GLASGOW: The world is heading for at least 2.4 C of global warming, way ahead of the UN mandated 1.5 C, because of a “massive credibility gap” between countries’ long-term promises and their actions on climate change.
The stark warning comes in the annual report from the Climate Action Tracker initiative, which is widely seen as the world’s most respected coalition of climate analysis experts.
The report said that although 140 countries, covering 90 percent of global emissions, have announced targets to cut the emissions to net zero, the targets risk just being “lip service to real climate action.”
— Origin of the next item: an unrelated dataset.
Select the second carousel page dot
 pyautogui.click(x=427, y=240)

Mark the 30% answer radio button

The CAT said if all the long-term net-zero pledges were met, temperature rises would rise more slowly by the end of the century to 1.8 C.
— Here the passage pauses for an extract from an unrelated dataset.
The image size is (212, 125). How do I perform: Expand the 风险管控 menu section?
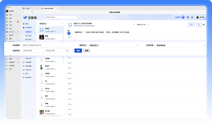click(x=28, y=62)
However, it added that many of the pledges are questionable and most countries do not have short term plans to provide a roadmap to deliver on net zero.
The CAT report also warned that emissions-cutting action pledged up to 2030 would still leave global greenhouse gases at around twice as high by the end of the decade as what is required to reach the 1.5 C limit, thus leaving the world on track for 2.4 C of warming.
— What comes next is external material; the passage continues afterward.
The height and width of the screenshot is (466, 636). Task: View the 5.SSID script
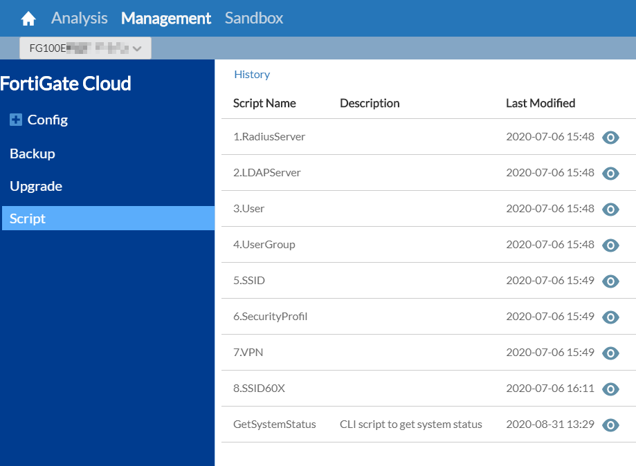click(x=610, y=281)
Countries were required to submit new more ambitious 2030 targets in the run-up to COP26.
The report said the “appalling outlook” was due primarily to the continuing use of coal — despite warnings the fossil fuel must be phased out in more advanced economies by 2030 and globally by 2040 — and gas, the use of which has increased since the 2015 Paris Agreement.
The Glasgow talks have seen a number of announcements about reducing methane and halting deforestation, but the CAT report said governments must go beyond existing national targets to have an impact.
Bill Hare, chief executive of Climate Analytics, one of the groups responsible for the report, warned that “Glasgow has a serious credibility gap.”
He said: “The vast majority of 2030 actions and targets are inconsistent with net zero goals: there’s a nearly one degree gap between government current policies and their net-zero goals.”
He added: “It’s all very well for leaders to claim they have a net-zero target, but if they have no plans as to how to get there, and their 2030 targets are as low as so many of them are, then frankly, these net zero targets are just lip service to real climate action.”
Prof. Niklas Hohne, of NewClimate Institute, and one of the authors of the report, said: “If the massive 2030 gap cannot be narrowed in Glasgow, governments must agree to come back next year, by Cop27, with new and stronger targets. Today’s leaders need to be held to account for this massive 2030 gap.”